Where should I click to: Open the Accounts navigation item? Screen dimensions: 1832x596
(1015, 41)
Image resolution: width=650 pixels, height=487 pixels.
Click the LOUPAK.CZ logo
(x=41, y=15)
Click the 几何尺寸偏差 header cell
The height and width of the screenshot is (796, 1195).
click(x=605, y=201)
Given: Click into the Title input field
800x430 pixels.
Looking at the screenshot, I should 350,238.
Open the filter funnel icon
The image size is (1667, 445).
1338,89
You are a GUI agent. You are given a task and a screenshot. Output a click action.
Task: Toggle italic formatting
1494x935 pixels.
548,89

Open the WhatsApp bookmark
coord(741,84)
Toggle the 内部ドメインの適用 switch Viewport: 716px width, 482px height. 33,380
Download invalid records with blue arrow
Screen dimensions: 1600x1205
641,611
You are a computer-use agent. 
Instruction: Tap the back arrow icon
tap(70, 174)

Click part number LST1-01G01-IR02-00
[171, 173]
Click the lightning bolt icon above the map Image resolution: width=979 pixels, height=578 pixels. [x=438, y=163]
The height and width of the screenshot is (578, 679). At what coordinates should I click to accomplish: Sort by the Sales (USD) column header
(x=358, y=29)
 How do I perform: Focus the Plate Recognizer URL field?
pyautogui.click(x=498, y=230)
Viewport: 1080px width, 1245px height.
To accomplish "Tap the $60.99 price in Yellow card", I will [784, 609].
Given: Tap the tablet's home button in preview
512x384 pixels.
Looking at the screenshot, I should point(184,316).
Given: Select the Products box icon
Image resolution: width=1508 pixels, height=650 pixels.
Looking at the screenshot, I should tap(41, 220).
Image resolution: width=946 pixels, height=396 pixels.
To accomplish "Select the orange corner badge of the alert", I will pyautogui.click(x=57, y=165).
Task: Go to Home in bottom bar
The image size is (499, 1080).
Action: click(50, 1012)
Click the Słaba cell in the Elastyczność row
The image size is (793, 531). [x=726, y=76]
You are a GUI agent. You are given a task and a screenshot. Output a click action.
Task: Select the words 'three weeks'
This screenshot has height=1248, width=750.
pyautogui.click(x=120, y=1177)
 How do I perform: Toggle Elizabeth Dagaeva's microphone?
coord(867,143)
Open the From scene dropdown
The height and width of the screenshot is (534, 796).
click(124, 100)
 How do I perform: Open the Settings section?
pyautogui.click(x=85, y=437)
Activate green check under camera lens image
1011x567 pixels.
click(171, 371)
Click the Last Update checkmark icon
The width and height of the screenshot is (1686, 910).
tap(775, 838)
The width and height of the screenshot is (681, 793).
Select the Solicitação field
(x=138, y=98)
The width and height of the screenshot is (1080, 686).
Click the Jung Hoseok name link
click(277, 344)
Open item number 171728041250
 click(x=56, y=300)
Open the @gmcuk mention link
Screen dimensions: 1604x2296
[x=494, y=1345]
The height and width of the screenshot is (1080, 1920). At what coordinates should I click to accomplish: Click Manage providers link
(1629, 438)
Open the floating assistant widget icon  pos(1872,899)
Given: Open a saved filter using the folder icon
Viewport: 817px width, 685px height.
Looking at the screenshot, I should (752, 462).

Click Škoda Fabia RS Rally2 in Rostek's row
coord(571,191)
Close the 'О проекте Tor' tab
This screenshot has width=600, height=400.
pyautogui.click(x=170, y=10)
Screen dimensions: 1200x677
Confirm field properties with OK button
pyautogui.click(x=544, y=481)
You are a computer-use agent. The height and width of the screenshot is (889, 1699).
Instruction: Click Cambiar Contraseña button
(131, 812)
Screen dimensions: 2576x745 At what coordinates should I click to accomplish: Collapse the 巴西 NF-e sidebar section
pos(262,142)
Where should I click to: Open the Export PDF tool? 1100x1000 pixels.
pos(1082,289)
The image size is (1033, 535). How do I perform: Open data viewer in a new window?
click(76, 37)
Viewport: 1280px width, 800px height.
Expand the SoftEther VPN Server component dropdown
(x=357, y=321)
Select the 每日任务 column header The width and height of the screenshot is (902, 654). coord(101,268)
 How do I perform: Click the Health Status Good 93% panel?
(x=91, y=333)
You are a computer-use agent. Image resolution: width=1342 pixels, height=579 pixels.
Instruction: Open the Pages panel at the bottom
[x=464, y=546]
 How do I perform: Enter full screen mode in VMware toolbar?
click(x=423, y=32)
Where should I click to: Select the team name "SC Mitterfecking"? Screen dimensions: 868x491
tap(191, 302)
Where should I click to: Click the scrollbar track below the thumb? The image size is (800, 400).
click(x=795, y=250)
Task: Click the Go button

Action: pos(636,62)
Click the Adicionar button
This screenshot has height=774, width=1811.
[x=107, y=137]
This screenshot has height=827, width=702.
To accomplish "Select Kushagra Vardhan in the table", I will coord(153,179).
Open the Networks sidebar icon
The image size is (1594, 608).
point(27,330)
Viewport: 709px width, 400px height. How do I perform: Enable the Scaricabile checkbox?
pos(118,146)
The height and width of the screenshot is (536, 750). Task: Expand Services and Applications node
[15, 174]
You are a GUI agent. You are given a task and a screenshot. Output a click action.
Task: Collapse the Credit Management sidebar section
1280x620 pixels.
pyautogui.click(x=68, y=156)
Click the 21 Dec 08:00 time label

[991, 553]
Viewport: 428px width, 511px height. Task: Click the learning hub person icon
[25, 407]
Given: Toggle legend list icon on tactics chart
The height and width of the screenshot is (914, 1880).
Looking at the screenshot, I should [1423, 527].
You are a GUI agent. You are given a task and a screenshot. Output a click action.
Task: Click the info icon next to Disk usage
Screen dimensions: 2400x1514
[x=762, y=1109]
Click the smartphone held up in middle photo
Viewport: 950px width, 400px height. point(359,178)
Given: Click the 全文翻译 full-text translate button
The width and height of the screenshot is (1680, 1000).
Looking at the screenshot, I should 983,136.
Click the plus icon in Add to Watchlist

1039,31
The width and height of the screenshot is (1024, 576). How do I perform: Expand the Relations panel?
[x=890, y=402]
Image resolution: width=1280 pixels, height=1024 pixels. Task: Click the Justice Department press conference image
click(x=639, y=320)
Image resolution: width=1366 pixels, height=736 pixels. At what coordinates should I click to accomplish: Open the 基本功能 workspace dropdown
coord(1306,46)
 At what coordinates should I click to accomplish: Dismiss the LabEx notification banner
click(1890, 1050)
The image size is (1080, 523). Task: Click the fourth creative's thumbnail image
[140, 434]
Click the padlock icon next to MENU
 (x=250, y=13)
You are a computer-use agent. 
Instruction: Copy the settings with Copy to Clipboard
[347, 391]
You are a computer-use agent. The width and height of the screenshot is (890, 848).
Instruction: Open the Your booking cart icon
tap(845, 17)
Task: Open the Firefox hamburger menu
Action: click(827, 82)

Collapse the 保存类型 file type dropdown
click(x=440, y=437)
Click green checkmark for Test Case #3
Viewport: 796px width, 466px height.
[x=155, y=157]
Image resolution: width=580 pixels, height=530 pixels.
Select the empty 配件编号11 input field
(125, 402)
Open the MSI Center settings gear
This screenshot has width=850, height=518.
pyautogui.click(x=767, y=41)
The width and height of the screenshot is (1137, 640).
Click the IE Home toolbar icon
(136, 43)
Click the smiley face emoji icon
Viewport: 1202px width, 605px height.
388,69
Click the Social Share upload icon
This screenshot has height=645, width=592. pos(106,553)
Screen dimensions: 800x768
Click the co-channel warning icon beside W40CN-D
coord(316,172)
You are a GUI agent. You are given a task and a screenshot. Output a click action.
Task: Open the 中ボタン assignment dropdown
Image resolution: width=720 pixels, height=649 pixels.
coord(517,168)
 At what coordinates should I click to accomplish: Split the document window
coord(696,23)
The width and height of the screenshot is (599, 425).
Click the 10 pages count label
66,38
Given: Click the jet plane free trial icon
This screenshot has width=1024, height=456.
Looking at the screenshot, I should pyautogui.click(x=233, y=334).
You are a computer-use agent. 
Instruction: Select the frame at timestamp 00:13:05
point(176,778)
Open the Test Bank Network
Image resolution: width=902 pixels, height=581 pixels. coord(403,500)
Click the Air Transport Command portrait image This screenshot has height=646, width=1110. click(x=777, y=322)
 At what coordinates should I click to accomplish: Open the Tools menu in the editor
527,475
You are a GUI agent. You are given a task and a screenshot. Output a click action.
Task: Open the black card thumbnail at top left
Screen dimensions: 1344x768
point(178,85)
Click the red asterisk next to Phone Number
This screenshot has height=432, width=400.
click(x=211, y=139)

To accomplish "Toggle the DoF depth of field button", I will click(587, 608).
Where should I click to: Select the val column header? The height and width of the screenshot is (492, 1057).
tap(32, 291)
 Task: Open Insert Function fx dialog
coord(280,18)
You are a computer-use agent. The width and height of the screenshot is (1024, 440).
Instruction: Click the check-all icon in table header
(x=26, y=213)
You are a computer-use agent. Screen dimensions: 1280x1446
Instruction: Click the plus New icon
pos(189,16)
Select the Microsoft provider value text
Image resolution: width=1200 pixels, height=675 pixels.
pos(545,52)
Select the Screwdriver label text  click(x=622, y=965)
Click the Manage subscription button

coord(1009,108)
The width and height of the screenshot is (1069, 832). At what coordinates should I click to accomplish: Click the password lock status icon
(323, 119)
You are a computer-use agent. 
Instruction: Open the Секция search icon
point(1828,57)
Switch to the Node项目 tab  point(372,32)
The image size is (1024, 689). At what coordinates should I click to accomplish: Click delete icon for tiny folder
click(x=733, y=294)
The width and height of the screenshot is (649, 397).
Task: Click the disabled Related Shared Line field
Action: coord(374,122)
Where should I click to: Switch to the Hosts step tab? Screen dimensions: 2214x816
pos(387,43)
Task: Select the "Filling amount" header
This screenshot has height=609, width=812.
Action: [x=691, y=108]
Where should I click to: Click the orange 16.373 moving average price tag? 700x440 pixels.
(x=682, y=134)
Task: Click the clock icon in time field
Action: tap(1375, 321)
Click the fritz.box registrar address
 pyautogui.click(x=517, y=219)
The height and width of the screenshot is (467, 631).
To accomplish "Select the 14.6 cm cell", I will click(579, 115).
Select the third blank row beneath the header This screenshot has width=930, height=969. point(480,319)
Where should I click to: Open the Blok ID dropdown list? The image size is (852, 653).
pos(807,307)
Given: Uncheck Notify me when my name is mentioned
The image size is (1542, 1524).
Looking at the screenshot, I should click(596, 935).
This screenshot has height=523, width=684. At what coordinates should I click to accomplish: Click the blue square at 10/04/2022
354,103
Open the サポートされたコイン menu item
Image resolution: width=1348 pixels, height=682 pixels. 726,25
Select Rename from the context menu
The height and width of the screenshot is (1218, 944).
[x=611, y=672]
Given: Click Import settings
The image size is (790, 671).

_What is required_.
The lines above from the one containing "Click part number LST1-01G01-IR02-00" through the one containing "The width and height of the screenshot is (1080, 686)." are to be set down exactly, and no others.

_Reply_.
Click part number LST1-01G01-IR02-00
[171, 173]
Click the lightning bolt icon above the map Image resolution: width=979 pixels, height=578 pixels. [x=438, y=163]
The height and width of the screenshot is (578, 679). At what coordinates should I click to accomplish: Sort by the Sales (USD) column header
(x=358, y=29)
 How do I perform: Focus the Plate Recognizer URL field?
pyautogui.click(x=498, y=230)
Viewport: 1080px width, 1245px height.
To accomplish "Tap the $60.99 price in Yellow card", I will [784, 609].
Given: Tap the tablet's home button in preview
512x384 pixels.
Looking at the screenshot, I should point(184,316).
Given: Select the Products box icon
Image resolution: width=1508 pixels, height=650 pixels.
Looking at the screenshot, I should tap(41, 220).
Image resolution: width=946 pixels, height=396 pixels.
To accomplish "Select the orange corner badge of the alert", I will pyautogui.click(x=57, y=165).
Task: Go to Home in bottom bar
The image size is (499, 1080).
Action: click(50, 1012)
Click the Słaba cell in the Elastyczność row
The image size is (793, 531). [x=726, y=76]
You are a GUI agent. You are given a task and a screenshot. Output a click action.
Task: Select the words 'three weeks'
This screenshot has height=1248, width=750.
pyautogui.click(x=120, y=1177)
 How do I perform: Toggle Elizabeth Dagaeva's microphone?
coord(867,143)
Open the From scene dropdown
The height and width of the screenshot is (534, 796).
click(124, 100)
 How do I perform: Open the Settings section?
pyautogui.click(x=85, y=437)
Activate green check under camera lens image
1011x567 pixels.
click(171, 371)
Click the Last Update checkmark icon
The width and height of the screenshot is (1686, 910).
tap(775, 838)
The width and height of the screenshot is (681, 793).
Select the Solicitação field
(x=138, y=98)
The width and height of the screenshot is (1080, 686).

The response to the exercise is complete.